**What is expected**. Each line below should be written out exactly, with none skipped.

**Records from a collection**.
[Start of Attachment]

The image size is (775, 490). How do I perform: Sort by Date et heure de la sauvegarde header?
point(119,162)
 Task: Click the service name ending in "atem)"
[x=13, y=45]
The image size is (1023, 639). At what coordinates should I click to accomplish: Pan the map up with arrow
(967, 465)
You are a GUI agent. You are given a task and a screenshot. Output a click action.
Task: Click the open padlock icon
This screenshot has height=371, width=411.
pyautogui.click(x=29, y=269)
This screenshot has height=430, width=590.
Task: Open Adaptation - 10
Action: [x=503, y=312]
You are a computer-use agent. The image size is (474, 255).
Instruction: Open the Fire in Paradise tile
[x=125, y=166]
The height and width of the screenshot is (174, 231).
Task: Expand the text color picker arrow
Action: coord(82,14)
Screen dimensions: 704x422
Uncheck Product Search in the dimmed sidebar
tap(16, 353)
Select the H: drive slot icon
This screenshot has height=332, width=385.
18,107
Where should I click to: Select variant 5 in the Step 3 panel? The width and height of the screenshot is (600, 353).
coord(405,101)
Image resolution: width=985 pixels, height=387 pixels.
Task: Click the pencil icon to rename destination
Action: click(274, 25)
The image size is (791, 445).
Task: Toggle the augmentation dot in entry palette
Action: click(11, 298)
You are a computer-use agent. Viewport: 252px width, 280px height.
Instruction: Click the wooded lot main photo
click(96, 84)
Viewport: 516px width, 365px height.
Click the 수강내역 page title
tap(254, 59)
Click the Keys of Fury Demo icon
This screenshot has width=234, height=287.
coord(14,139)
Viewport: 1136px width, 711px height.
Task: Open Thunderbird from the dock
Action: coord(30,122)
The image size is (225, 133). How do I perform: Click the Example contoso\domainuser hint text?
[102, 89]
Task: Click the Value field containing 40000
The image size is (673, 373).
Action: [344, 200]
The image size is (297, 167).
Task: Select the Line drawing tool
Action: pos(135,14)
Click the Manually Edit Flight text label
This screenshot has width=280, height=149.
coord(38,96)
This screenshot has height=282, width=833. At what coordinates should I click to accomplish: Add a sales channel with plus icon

[End of Attachment]

**Solved exercise**.
The image size is (775, 490). How do I perform: Sort by Date et heure de la sauvegarde header?
point(119,162)
 Task: Click the service name ending in "atem)"
[x=13, y=45]
The image size is (1023, 639). At what coordinates should I click to accomplish: Pan the map up with arrow
(967, 465)
You are a GUI agent. You are given a task and a screenshot. Output a click action.
Task: Click the open padlock icon
This screenshot has height=371, width=411.
pyautogui.click(x=29, y=269)
This screenshot has height=430, width=590.
Task: Open Adaptation - 10
Action: [x=503, y=312]
You are a computer-use agent. The image size is (474, 255).
Instruction: Open the Fire in Paradise tile
[x=125, y=166]
The height and width of the screenshot is (174, 231).
Task: Expand the text color picker arrow
Action: coord(82,14)
Screen dimensions: 704x422
Uncheck Product Search in the dimmed sidebar
tap(16, 353)
Select the H: drive slot icon
This screenshot has height=332, width=385.
18,107
Where should I click to: Select variant 5 in the Step 3 panel? The width and height of the screenshot is (600, 353).
coord(405,101)
Image resolution: width=985 pixels, height=387 pixels.
Task: Click the pencil icon to rename destination
Action: click(274, 25)
The image size is (791, 445).
Task: Toggle the augmentation dot in entry palette
Action: click(11, 298)
You are a computer-use agent. Viewport: 252px width, 280px height.
Instruction: Click the wooded lot main photo
click(96, 84)
Viewport: 516px width, 365px height.
Click the 수강내역 page title
tap(254, 59)
Click the Keys of Fury Demo icon
This screenshot has width=234, height=287.
coord(14,139)
Viewport: 1136px width, 711px height.
Task: Open Thunderbird from the dock
Action: coord(30,122)
The image size is (225, 133). How do I perform: Click the Example contoso\domainuser hint text?
[102, 89]
Task: Click the Value field containing 40000
The image size is (673, 373).
Action: [344, 200]
The image size is (297, 167).
Task: Select the Line drawing tool
Action: pos(135,14)
Click the Manually Edit Flight text label
This screenshot has width=280, height=149.
coord(38,96)
This screenshot has height=282, width=833. At what coordinates should I click to accomplish: Add a sales channel with plus icon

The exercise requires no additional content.